When my cousin the revolutionary or I see a white person turn our direction after getting out of the subway instead of heading up the slope, we still notice. But there have been more and more of them lately, and we haven't even lived here that long. And everyone else has been seeing at least two white people in the neighborhood every day - my cousin and me. We're the gentrifyers as much as anybody.

Anyway, last night our friend Erin (name changed for total anonymity) dragged me away from my Friday-night couch session to go to some random show which, it turned out, was at a venue in my neighborhood.

Now, Erin either can't or won't acknowledge how his own behavior fits in to the standards of society.
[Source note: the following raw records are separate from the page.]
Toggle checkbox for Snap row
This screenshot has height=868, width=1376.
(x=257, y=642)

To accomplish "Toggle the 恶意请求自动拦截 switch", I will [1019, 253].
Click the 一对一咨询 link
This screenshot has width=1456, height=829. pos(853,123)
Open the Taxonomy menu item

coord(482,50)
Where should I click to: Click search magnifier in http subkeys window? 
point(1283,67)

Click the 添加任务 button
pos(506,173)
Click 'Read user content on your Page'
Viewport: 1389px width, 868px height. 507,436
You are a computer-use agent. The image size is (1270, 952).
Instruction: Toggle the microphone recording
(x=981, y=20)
This makes him awesome to hang out with because in addition to not judging himself, Erin is happy not to judge you.

Erin is also a total hipster, right down to hating all other hipsters. So the funniest moment of the night was when Erin's outfit, which consisted almost entirely of clothes stolen from his friends, led a photographer from Spin to take his picture (photos should be online on Tuesday).

The show, Oh My Rockness' March Radness, was a complete and total blow-out. Awesome. Emphasis was first on volume, but music value was a close second, unlike a lot of the loud music I've heard lately. With my extremely limited musical knowledge, I recognized a Franz Ferdinand influence. Erin called it Indie Noise, which seemed pretty accurate. The crowd was mostly young and white.

The next morning, Erin and I went back to the Lycium. Erin bought a cup of coffee, and we noticed there were a bunch of families with little kids, probably around five years old, running around the massive dance floor we'd been raging on the night before.

My first thought was that this was very impressive from a logistical point of view, because I was sure we'd trashed the place seven hours before those kids showed up. My second thought was that it was about the most quintessential Park Slope scene I could imagine.

So white people are flooding Gowanus, self-hating hipsters are going to obscure clubs there for Sparks-sponsored parties, and Spin is taking pictures, leading to the question, WTF?

Is Park Slope becoming hipster central? Or was this a flash in the pan? Maybe the Park Slope hipster revolution already happened, and the fact that I'm noticing it means it's already ended? But how to explain the sheer impossibility of so much hipsterdom happening at once? But hipsters in Park Slope? It's just too crazy to be true.

In journalism, three makes a pattern. I'm heading to South Paw tonight to check out Dr. Dog at another friend's recomendation. Her hipster credentials are also good - implacable style of dress, address in Williamsburg. If I see all the same people again that I saw last night, I'll be that much closer to calling Park Slope for the hipsters.